Speaking at the Cheltenham Science Festival, Dr. Steve Ingham said he traveled to observe training programs all over the world.
“I’ve had the chance to go round many of the institutes—I’ve seen the talent out in China, for example, but in many instances they’re not optimizing it. The talent comes in at a young age but they are given quite generic programs with no individualization or monitoring and in some cases they just don’t improve as much as they could. I have seen it in canoeing, rowing, cycling programs,” he said.
“I visited a rowing program which had a 40 percent back-injury rate, so they’re not addressing the big problem areas.
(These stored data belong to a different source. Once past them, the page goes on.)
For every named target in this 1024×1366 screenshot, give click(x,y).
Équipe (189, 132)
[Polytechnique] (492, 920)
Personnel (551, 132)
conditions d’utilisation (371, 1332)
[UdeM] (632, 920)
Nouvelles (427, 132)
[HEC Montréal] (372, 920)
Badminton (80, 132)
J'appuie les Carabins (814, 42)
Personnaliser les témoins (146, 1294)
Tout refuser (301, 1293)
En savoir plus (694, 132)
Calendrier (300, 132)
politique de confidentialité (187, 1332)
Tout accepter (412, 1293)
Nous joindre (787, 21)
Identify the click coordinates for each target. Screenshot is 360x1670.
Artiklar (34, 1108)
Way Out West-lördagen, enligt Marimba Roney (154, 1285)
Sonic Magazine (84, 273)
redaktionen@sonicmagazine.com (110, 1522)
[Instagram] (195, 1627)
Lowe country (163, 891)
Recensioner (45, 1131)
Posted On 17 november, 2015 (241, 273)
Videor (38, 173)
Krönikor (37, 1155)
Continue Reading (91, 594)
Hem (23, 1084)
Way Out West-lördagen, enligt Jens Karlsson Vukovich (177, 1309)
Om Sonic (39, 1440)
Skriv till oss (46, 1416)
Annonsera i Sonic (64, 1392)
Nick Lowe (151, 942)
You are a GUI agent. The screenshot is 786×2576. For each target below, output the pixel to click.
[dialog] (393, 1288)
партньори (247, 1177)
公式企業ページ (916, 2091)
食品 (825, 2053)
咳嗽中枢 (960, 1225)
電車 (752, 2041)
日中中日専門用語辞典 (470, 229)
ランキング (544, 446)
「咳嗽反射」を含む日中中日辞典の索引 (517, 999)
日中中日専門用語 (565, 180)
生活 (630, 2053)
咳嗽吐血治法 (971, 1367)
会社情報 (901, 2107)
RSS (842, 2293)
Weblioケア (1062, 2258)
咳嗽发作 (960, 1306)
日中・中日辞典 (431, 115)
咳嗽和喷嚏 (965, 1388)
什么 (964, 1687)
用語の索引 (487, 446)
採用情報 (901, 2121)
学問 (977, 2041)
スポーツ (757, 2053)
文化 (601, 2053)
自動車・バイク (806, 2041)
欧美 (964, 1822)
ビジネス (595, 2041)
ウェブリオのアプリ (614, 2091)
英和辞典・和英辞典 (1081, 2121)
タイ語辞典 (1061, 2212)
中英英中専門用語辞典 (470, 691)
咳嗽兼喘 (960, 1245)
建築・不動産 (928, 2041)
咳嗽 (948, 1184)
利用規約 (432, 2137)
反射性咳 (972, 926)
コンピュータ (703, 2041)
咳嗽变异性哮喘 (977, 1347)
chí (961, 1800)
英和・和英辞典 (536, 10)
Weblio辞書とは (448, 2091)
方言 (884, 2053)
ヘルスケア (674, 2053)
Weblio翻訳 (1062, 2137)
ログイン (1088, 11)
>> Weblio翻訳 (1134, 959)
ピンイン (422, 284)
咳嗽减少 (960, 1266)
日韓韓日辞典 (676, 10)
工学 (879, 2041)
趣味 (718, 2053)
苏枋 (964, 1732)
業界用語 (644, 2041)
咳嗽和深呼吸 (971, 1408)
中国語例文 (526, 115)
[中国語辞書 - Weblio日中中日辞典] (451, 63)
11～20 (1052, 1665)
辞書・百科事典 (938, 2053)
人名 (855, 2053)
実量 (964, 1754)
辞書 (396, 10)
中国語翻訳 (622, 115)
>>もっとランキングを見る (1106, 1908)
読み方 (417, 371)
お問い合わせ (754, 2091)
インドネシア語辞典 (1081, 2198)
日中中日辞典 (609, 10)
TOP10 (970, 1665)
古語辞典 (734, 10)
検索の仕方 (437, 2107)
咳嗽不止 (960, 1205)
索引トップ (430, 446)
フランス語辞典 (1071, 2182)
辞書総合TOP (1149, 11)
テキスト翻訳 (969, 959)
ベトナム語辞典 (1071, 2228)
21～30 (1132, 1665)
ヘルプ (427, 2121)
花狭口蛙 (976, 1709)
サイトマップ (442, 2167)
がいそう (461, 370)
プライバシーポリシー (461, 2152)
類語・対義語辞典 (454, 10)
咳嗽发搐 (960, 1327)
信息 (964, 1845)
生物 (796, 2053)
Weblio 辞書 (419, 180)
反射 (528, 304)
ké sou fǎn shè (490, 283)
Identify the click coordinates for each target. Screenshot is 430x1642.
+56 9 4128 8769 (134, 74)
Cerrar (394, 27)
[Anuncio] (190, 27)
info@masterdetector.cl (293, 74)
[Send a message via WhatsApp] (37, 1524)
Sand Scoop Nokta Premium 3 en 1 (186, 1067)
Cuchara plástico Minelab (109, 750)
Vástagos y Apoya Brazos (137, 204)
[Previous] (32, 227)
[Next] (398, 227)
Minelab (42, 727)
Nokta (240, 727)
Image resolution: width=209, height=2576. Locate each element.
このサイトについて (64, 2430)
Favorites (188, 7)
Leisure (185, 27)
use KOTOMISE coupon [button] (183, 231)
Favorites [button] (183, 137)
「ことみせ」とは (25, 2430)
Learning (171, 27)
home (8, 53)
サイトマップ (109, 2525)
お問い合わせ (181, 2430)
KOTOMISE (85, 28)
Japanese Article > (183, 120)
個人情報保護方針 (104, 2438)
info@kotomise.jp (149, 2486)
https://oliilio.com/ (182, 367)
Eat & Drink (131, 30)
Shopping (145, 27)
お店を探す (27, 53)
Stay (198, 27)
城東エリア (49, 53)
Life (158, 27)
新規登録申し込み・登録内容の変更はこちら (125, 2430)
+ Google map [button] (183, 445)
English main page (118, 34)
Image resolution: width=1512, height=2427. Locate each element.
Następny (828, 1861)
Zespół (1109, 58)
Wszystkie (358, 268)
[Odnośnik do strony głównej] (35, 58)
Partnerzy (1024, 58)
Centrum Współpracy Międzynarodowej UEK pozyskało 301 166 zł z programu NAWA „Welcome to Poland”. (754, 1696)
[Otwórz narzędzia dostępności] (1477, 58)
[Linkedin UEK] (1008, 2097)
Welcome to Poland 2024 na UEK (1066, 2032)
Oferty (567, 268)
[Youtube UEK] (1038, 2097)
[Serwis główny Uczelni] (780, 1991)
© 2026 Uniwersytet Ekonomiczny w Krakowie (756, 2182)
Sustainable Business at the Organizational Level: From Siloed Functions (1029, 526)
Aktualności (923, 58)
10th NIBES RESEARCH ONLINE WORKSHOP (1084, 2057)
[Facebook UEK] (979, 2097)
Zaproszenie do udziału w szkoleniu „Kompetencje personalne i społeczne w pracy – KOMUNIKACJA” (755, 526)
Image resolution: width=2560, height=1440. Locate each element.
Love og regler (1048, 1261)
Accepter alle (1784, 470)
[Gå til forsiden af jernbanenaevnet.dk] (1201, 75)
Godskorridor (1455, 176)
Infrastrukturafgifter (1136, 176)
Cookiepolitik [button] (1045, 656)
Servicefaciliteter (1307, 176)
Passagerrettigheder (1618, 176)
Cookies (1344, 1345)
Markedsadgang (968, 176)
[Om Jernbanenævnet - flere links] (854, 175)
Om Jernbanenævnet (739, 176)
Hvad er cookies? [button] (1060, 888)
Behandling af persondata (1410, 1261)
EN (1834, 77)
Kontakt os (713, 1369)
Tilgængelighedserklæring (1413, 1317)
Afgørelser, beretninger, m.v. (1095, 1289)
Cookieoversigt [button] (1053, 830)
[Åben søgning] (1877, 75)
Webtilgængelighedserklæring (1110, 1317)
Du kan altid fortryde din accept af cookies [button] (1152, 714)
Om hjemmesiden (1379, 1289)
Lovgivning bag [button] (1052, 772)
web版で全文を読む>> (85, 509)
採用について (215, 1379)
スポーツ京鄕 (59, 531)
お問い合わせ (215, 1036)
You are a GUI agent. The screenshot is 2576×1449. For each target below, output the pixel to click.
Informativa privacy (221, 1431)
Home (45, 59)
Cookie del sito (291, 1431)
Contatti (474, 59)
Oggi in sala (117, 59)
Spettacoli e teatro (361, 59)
In the British system, modern-day strength conditioning is preserving our athletes’ ability to train on a day-to-day basis but also preserving their career and longevity.”
“If countries like China with big populations—and therefore a greater talent pool—begin to apply science to preparation and performance in the same way we have in Britain we will struggle to compete as we have done.”
China runs a regional training, system which means each area competes against each other, with the best qualifying for the Olympics, but with little central oversight.
“The U.S. is dominated by the collegiate system which, is similar in a way to the Chinese scenario, where they select the best in an Olympic year and they’re the ones that go to the Games. In Britain, we are committed to developing our talent throughout their careers, nurturing them to perform at the Games,” Ingham told The Daily Beast. “The U.S. Olympic Committee has some good systems in place but it is tiny compared to their collegiate and professional sport system that hoovers [vacuums] up a ton of talent.”
Team GB’s medal haul in London was its best ever, but Ingham and his team wasted no time congratulating themselves; they are determined not to follow Australia’s drop-off in performance in the years after their home Games in Sydney in 2000.
“We’ve got a workforce of 300 people and it was counter-intuitive to say to them after a hugely successful home games in London, ‘We are going to change.’ Some said, ‘Why? It was brilliant!’ But we said we are going to change it because we have got to set the bar higher for the next Games in Rio.”
U.S. coaching expert Gilbert knows Team USA has little chance of emulating that kind of nationwide thinking and scientific planning. The current collegiate sporting development system is too deeply entrenched, socially and financially, and anyway, most Americans think they are doing well enough so there’s no impetus to tear up the system and start again.
“We’re around 50th in per capita but the attitude is, ‘We’re first or second in overall medals—we’re still winning, so who cares, right?’” he said.
If China, Russia and countries like South Korea and Japan start following Britain and Australia’s lead, U.S. sports fans are going to be worrying pretty soon.